**RECORD SET:**
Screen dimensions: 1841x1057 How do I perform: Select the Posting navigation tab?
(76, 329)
...
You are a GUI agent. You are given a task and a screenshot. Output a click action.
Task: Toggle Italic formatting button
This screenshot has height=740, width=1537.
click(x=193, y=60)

**STATED GOAL:** Write out the lines running from the one containing "You are a GUI" through the one containing "click(x=193, y=60)", inclusive.

**EXPECTED ANSWER:**
You are a GUI agent. You are given a task and a screenshot. Output a click action.
Task: Toggle Italic formatting button
This screenshot has height=740, width=1537.
click(x=193, y=60)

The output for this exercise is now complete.